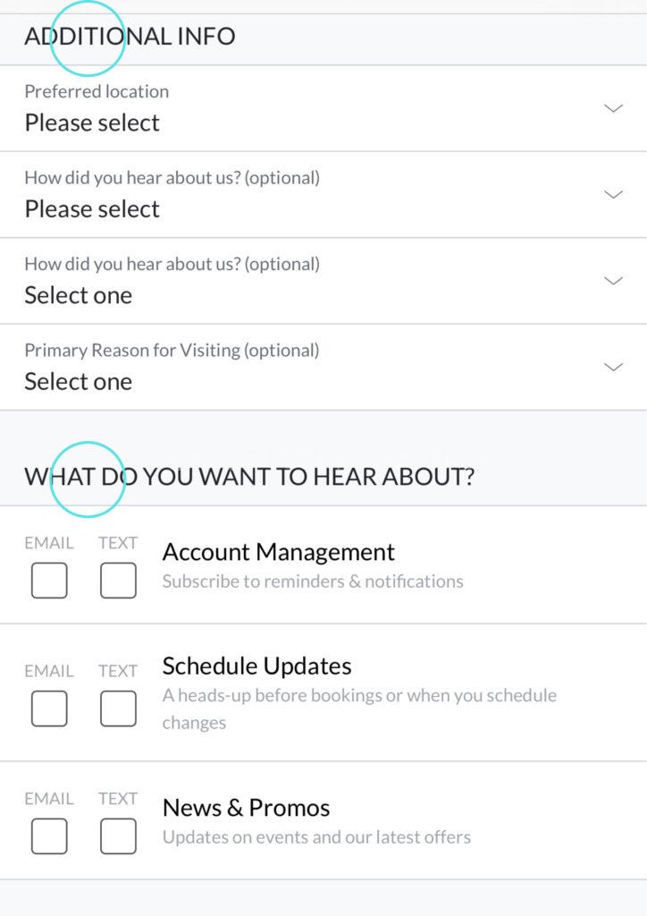Screen dimensions: 647x916
Task: Click the chevron arrow beside Preferred location
Action: [613, 108]
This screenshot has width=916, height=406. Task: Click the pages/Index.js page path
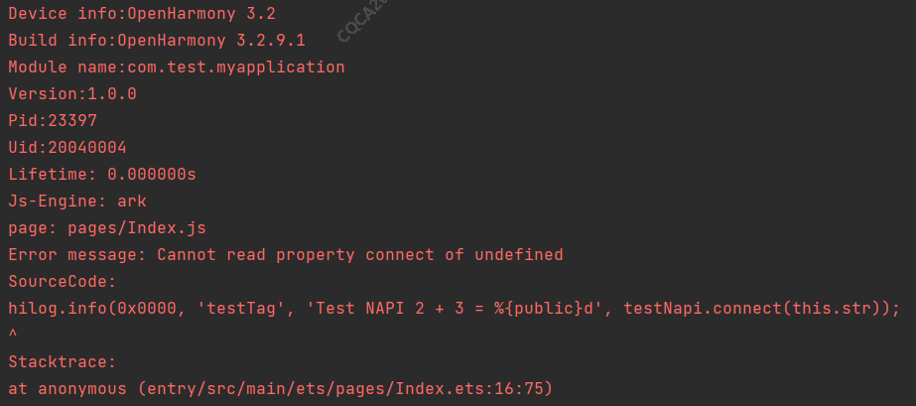pyautogui.click(x=137, y=228)
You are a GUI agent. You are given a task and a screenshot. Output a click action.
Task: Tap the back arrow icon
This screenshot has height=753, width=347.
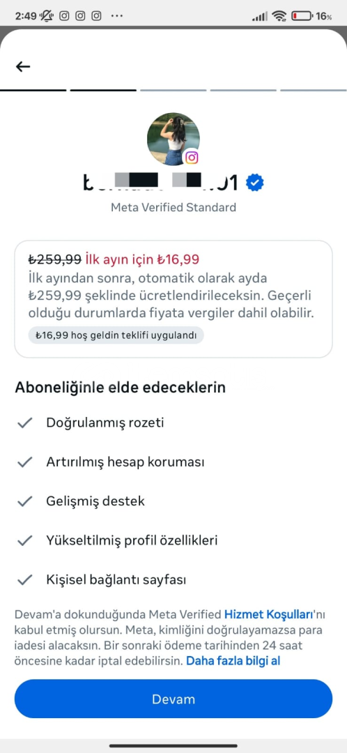[22, 66]
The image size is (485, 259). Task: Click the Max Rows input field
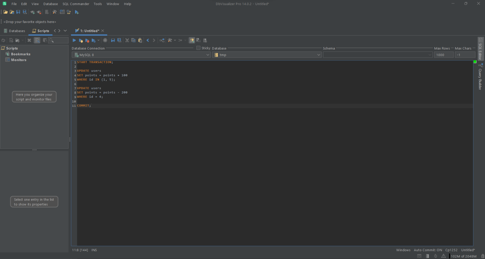[x=443, y=55]
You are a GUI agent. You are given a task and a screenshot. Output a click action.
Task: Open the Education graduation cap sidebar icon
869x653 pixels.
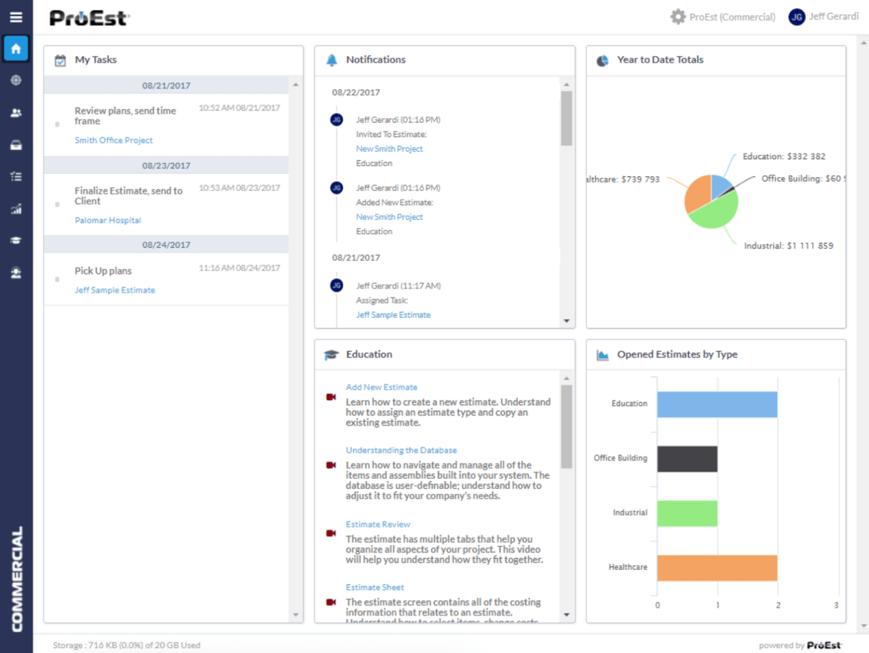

- - - - -

Your copy must start at the line that holds "This screenshot has width=916, height=406." and end at the last line of the data, both included; it must contain no pictures.

This screenshot has width=916, height=406. Task: Click the pages/Index.js page path
pyautogui.click(x=137, y=228)
You are a GUI agent. You are given a task and a screenshot. Output a click action.
Task: Tap the back arrow icon
This screenshot has height=753, width=347.
[22, 66]
The image size is (485, 259). Task: Click the Max Rows input field
[x=443, y=55]
You are a GUI agent. You are given a task and a screenshot. Output a click action.
Task: Open the Education graduation cap sidebar icon
869x653 pixels.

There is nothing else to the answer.